Deep racial inequality can persist even when African Americans achieve political power. In the 1970s, black Californians organized and won great political power, electing black mayors in Oakland and Los Angeles, black Congresspeople, and a black State Assembly Speaker, furthering black interests. Nevertheless, extreme housing costs and a racial wealth gap drove thousands of African-Americans either out of the state or onto the streets.

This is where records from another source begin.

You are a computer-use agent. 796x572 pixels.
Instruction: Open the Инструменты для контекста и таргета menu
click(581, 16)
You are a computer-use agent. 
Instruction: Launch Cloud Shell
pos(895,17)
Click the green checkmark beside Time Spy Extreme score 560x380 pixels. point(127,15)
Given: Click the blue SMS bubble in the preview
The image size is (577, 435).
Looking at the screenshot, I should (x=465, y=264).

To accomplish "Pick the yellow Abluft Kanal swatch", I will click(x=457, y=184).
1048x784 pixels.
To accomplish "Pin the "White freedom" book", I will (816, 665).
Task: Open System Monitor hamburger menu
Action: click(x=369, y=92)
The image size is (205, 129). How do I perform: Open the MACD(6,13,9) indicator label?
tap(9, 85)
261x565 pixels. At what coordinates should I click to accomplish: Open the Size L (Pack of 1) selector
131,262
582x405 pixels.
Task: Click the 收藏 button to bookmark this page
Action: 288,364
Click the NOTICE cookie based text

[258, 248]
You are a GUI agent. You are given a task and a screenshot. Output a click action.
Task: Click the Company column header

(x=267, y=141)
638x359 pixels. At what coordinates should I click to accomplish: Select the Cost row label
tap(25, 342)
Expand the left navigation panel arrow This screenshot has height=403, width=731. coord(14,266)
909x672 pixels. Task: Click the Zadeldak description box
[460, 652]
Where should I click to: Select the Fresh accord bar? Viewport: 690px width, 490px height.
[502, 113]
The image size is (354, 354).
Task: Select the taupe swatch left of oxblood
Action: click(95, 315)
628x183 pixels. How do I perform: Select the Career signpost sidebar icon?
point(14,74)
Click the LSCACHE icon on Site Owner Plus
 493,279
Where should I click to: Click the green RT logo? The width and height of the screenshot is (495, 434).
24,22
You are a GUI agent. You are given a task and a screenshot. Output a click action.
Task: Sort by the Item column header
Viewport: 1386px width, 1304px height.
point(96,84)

Oakland especially is a drastic example of this: even though the city has had a black congressperson since the 1970s and elected multiple black Mayors, the city’s black population is now half of what it was in the 1980s. Regardless of black political power, whites dominate the city. Voting, alone, cannot bring about racial equality. But this does not diminish African-Americans’ success in “[making their voices heard]… through voting-rights campaigns and legal suits from the turn of the twentieth century to the mid-1960s.”

Modern Era Suppression

by Jake Schoenholz

In Georgia, during the 2018 midterm election, 40 black men and women boarded a bus at their county senior living center to take them to vote  but were told by resident officials they could not travel to to the polling place. This incident demonstrates that suppression of the African American vote continues in the twenty- first century.

The Supreme Court’s decision in 2013 in Shelby v. Holder nullified parts of the Voting Rights Act, now allowing states to once again impose requirements that serve to prevent African Americans from voting. This decision breaks some of the protections afforded by the Fifteenth Amendment passed in 1870 and the Voting Rights Act of 1965, originally  put in place to outlaw poll taxes, literacy tests, and grandfather clauses, all previously seen as Jim Crow efforts in southern states that began after the Civil War to disenfranchise black voters. Overall, the fifteenth amendment and Voting Rights Act have not been successful in eliminating black voter suppression. As a result, these individuals are denied this basic constitutional right.  

Typically, the jurisdictions that engage in these suppression tactics are under the control of republican leaders who aim to retain their power as they recognize that black voters tend to overwhelmingly vote for democratic candidates. As the  above example demonstrates there were many efforts to prevent African Americans from voting. These actions were aimed at suppressing the vote in the  2018 gubernatorial race between Republican Brian Kemp and Democrat Stacey Abrams. Kemp won this close race by only 50,000 votes with 3.9 million votes cast during this election. During the campaign, Kemp as Secretary of State used his authority to put in place suppression practices to advantage himself. These efforts included purging thousands of registered voters, mostly African American residents, closing over 200 polling places in mostly minority communities, making it more difficult for those individuals to vote. 

In addition to the efforts in Georgia to prevent African Americans from voting, there are other states across the country that are engaging in similar actions. Specifically, a ballot provision approved by voters in 2018  that restored voting rights to felons who have been released from jail has come under attack by  republican state leadership. In response to  this new law, these leaders passed restrictions to prevent these individuals from exercising their right to vote. These new conditions  require released felons to pay fines or fees before being permitted to vote. According to Pew Research, blacks constitute the highest percentage of the  prison population at 33% as compared to whites and hispanics. Many view these restrictions by republican state leadership as a present-day Jim Crow poll tax  since recently released felons do not have the financial means to pay these fees. Another example of voter suppression is the requirement of voter identification. Many republican-controlled states have adopted this law to purportedly prevent voter fraud, but its effect has been to disenfranchise many African Americans. In some states, these laws have been ruled unconstitutional by the courts, but, in response, these same jurisdiction will then enact other similar burdensome requirements.